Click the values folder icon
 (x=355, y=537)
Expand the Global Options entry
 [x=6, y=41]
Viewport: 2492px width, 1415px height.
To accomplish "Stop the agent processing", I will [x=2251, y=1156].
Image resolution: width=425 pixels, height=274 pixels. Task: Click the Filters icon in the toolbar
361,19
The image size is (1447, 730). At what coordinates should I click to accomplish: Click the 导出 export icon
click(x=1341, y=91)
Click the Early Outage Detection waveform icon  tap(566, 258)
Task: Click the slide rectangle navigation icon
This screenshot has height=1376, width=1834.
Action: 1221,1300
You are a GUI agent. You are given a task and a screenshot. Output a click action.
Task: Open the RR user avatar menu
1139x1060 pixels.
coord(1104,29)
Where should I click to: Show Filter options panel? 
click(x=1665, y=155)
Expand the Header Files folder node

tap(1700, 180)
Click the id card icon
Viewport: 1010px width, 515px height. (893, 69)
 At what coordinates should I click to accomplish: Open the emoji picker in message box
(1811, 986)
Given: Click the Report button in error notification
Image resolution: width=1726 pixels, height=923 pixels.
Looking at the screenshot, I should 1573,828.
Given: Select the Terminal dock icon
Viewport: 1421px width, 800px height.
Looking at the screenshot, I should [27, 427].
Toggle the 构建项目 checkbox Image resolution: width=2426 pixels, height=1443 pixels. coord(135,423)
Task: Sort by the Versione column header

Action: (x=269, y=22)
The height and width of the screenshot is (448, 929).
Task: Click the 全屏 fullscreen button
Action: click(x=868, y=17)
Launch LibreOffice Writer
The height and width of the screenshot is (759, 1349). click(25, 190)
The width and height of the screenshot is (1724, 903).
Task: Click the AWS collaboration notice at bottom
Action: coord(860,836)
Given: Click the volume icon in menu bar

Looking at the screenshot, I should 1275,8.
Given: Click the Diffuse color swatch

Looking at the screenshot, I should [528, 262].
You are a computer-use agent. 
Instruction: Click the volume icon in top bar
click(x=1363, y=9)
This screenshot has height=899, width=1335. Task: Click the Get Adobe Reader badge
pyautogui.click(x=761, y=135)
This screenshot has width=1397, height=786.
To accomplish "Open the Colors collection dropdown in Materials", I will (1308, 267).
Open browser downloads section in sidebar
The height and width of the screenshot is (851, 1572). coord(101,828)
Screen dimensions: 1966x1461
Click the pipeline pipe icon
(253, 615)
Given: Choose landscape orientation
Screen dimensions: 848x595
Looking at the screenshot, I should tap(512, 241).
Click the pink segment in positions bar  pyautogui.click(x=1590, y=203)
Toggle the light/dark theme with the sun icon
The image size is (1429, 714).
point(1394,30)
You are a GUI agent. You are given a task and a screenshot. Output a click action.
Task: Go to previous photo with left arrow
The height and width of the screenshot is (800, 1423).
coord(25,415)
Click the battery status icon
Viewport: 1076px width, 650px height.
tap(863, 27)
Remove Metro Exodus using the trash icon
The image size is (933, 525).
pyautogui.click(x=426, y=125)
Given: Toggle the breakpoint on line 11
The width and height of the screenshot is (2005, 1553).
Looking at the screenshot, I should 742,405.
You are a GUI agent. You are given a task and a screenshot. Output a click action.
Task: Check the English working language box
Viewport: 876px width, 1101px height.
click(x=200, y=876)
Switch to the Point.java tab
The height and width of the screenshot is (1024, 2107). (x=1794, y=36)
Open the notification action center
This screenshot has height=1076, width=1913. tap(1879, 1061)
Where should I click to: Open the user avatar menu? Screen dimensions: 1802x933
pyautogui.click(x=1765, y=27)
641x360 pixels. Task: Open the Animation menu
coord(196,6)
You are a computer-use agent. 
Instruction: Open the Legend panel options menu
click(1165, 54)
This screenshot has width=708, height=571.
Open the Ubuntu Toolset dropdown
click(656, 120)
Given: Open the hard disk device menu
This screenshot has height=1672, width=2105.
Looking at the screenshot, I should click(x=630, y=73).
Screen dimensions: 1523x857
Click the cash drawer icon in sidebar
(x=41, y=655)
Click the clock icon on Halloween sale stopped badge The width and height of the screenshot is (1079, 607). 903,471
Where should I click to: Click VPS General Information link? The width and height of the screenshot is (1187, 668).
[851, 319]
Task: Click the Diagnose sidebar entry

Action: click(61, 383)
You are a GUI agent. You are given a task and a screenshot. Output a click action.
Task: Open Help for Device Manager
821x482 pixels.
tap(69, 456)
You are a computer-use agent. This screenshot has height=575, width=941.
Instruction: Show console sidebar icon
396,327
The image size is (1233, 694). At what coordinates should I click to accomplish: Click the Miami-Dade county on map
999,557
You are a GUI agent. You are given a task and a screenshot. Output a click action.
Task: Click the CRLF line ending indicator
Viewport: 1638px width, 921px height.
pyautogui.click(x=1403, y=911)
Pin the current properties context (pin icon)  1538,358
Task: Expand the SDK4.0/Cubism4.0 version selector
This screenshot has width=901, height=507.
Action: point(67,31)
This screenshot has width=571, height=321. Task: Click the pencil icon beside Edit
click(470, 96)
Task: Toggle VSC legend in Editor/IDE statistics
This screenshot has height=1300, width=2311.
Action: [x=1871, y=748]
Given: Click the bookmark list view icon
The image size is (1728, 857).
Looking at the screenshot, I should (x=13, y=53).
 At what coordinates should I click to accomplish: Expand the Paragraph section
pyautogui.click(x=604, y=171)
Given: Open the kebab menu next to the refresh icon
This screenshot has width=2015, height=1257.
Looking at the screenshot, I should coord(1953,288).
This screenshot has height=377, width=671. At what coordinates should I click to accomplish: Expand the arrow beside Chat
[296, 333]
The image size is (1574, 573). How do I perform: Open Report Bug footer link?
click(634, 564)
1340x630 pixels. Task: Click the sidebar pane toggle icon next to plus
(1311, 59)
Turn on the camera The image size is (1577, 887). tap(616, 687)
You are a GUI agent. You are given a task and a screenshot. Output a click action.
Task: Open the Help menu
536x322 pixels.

REQUIRED ACTION
For this exercise, copy all of the material exactly as it stands.

YOUR RESPONSE
Click the values folder icon
 (x=355, y=537)
Expand the Global Options entry
 [x=6, y=41]
Viewport: 2492px width, 1415px height.
To accomplish "Stop the agent processing", I will [x=2251, y=1156].
Image resolution: width=425 pixels, height=274 pixels. Task: Click the Filters icon in the toolbar
361,19
The image size is (1447, 730). At what coordinates should I click to accomplish: Click the 导出 export icon
click(x=1341, y=91)
Click the Early Outage Detection waveform icon  tap(566, 258)
Task: Click the slide rectangle navigation icon
This screenshot has height=1376, width=1834.
Action: 1221,1300
You are a GUI agent. You are given a task and a screenshot. Output a click action.
Task: Open the RR user avatar menu
1139x1060 pixels.
coord(1104,29)
Where should I click to: Show Filter options panel? 
click(x=1665, y=155)
Expand the Header Files folder node

tap(1700, 180)
Click the id card icon
Viewport: 1010px width, 515px height. (893, 69)
 At what coordinates should I click to accomplish: Open the emoji picker in message box
(1811, 986)
Given: Click the Report button in error notification
Image resolution: width=1726 pixels, height=923 pixels.
Looking at the screenshot, I should 1573,828.
Given: Select the Terminal dock icon
Viewport: 1421px width, 800px height.
Looking at the screenshot, I should [27, 427].
Toggle the 构建项目 checkbox Image resolution: width=2426 pixels, height=1443 pixels. coord(135,423)
Task: Sort by the Versione column header

Action: (x=269, y=22)
The height and width of the screenshot is (448, 929).
Task: Click the 全屏 fullscreen button
Action: click(x=868, y=17)
Launch LibreOffice Writer
The height and width of the screenshot is (759, 1349). click(25, 190)
The width and height of the screenshot is (1724, 903).
Task: Click the AWS collaboration notice at bottom
Action: coord(860,836)
Given: Click the volume icon in menu bar

Looking at the screenshot, I should 1275,8.
Given: Click the Diffuse color swatch

Looking at the screenshot, I should [528, 262].
You are a computer-use agent. 
Instruction: Click the volume icon in top bar
click(x=1363, y=9)
This screenshot has height=899, width=1335. Task: Click the Get Adobe Reader badge
pyautogui.click(x=761, y=135)
This screenshot has width=1397, height=786.
To accomplish "Open the Colors collection dropdown in Materials", I will (1308, 267).
Open browser downloads section in sidebar
The height and width of the screenshot is (851, 1572). coord(101,828)
Screen dimensions: 1966x1461
Click the pipeline pipe icon
(253, 615)
Given: Choose landscape orientation
Screen dimensions: 848x595
Looking at the screenshot, I should tap(512, 241).
Click the pink segment in positions bar  pyautogui.click(x=1590, y=203)
Toggle the light/dark theme with the sun icon
The image size is (1429, 714).
point(1394,30)
You are a GUI agent. You are given a task and a screenshot. Output a click action.
Task: Go to previous photo with left arrow
The height and width of the screenshot is (800, 1423).
coord(25,415)
Click the battery status icon
Viewport: 1076px width, 650px height.
tap(863, 27)
Remove Metro Exodus using the trash icon
The image size is (933, 525).
pyautogui.click(x=426, y=125)
Given: Toggle the breakpoint on line 11
The width and height of the screenshot is (2005, 1553).
Looking at the screenshot, I should 742,405.
You are a GUI agent. You are given a task and a screenshot. Output a click action.
Task: Check the English working language box
Viewport: 876px width, 1101px height.
click(x=200, y=876)
Switch to the Point.java tab
The height and width of the screenshot is (1024, 2107). (x=1794, y=36)
Open the notification action center
This screenshot has height=1076, width=1913. tap(1879, 1061)
Where should I click to: Open the user avatar menu? Screen dimensions: 1802x933
pyautogui.click(x=1765, y=27)
641x360 pixels. Task: Open the Animation menu
coord(196,6)
You are a computer-use agent. 
Instruction: Open the Legend panel options menu
click(1165, 54)
This screenshot has width=708, height=571.
Open the Ubuntu Toolset dropdown
click(656, 120)
Given: Open the hard disk device menu
This screenshot has height=1672, width=2105.
Looking at the screenshot, I should click(x=630, y=73).
Screen dimensions: 1523x857
Click the cash drawer icon in sidebar
(x=41, y=655)
Click the clock icon on Halloween sale stopped badge The width and height of the screenshot is (1079, 607). 903,471
Where should I click to: Click VPS General Information link? The width and height of the screenshot is (1187, 668).
[851, 319]
Task: Click the Diagnose sidebar entry

Action: click(61, 383)
You are a GUI agent. You are given a task and a screenshot. Output a click action.
Task: Open Help for Device Manager
821x482 pixels.
tap(69, 456)
You are a computer-use agent. This screenshot has height=575, width=941.
Instruction: Show console sidebar icon
396,327
The image size is (1233, 694). At what coordinates should I click to accomplish: Click the Miami-Dade county on map
999,557
You are a GUI agent. You are given a task and a screenshot. Output a click action.
Task: Click the CRLF line ending indicator
Viewport: 1638px width, 921px height.
pyautogui.click(x=1403, y=911)
Pin the current properties context (pin icon)  1538,358
Task: Expand the SDK4.0/Cubism4.0 version selector
This screenshot has width=901, height=507.
Action: point(67,31)
This screenshot has width=571, height=321. Task: Click the pencil icon beside Edit
click(470, 96)
Task: Toggle VSC legend in Editor/IDE statistics
This screenshot has height=1300, width=2311.
Action: [x=1871, y=748]
Given: Click the bookmark list view icon
The image size is (1728, 857).
Looking at the screenshot, I should (x=13, y=53).
 At what coordinates should I click to accomplish: Expand the Paragraph section
pyautogui.click(x=604, y=171)
Given: Open the kebab menu next to the refresh icon
This screenshot has width=2015, height=1257.
Looking at the screenshot, I should coord(1953,288).
This screenshot has height=377, width=671. At what coordinates should I click to accomplish: Expand the arrow beside Chat
[296, 333]
The image size is (1574, 573). How do I perform: Open Report Bug footer link?
click(634, 564)
1340x630 pixels. Task: Click the sidebar pane toggle icon next to plus
(1311, 59)
Turn on the camera The image size is (1577, 887). tap(616, 687)
You are a GUI agent. You are given a task and a screenshot. Output a click action.
Task: Open the Help menu
536x322 pixels.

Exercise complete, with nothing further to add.